9. There are titles to automobiles purchased in joint names.
There are titles to vehicles in one name only.
10. It is a fact that bank accounts were held in joint and that
both [Deaton] and [McMahel] deposited money into that
account. Funds were comingled in an account that existed
for a significant period of time. (Ten years being the lesser
estimate - seventeen years being the higher) There is a
dispute as to when the co-mingling started and when it
ended - but the fact remains that the joint account existed
and it could have only occurred by active and willing
participation of both parties.
The money in the joint account was used to fund the co-
habitation, to support their lifestyle and to provide for their
child.
Those funds were accessible to both parties equally,
without limit.
The use of those funds enured to the benefit of both
parties.
11. That the parties resided in [McMahel’s] home that he had
acquired prior to the parties’ relationship. In 2002
[McMahel] purchased his current home at auction.

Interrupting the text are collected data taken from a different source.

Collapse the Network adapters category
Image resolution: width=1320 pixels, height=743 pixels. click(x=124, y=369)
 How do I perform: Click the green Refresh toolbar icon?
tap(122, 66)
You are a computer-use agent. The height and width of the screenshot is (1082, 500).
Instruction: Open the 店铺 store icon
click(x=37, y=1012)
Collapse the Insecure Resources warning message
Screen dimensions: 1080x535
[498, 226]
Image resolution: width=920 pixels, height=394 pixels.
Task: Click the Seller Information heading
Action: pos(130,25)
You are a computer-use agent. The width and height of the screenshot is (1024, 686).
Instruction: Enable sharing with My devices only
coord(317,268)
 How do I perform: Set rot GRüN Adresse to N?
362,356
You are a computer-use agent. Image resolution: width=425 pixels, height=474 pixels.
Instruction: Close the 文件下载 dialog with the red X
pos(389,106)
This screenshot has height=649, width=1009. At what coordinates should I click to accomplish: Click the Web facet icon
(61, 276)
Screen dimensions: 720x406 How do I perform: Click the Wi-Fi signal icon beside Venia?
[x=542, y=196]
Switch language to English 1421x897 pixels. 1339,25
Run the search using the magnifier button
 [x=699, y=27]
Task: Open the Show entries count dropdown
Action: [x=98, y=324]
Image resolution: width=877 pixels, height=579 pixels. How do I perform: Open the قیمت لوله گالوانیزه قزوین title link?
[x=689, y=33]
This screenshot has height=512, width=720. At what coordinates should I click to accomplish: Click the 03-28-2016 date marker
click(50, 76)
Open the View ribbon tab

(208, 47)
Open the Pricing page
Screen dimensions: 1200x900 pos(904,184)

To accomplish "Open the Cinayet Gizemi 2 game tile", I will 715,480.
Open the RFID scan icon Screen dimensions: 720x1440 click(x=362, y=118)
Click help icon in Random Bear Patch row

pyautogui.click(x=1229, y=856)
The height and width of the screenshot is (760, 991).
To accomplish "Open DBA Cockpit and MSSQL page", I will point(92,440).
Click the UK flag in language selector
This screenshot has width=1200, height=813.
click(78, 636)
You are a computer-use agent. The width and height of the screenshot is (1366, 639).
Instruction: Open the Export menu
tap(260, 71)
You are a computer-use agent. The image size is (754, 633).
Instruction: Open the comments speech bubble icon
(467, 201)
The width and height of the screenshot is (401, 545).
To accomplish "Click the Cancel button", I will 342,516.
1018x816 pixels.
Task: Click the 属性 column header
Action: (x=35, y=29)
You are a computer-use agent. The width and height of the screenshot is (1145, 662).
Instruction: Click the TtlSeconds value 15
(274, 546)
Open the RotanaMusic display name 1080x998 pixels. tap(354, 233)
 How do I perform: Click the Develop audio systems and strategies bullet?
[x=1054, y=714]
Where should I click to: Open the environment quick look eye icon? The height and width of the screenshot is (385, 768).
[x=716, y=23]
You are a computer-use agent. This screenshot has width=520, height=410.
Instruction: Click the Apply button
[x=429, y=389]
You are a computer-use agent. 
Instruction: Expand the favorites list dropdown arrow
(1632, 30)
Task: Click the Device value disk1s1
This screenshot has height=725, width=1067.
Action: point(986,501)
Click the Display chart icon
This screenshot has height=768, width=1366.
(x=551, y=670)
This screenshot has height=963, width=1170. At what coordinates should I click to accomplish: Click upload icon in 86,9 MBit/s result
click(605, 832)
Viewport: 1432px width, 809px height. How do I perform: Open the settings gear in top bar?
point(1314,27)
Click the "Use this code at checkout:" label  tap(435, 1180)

Said
real estate was deeded solely into [McMahel’s] name, and
[McMahel’s] name was the only one listed on the
mortgage and note for said real estate, as evidenced by
Defendant’s Exhibit B and Exhibit D.
That [McMahel] contributed $7,333.00 towards the
purchase of the real estate in 2002 through funds received
through an estate for his grandfather, as evidenced by
Defendant’s Exhibit A and Exhibit C.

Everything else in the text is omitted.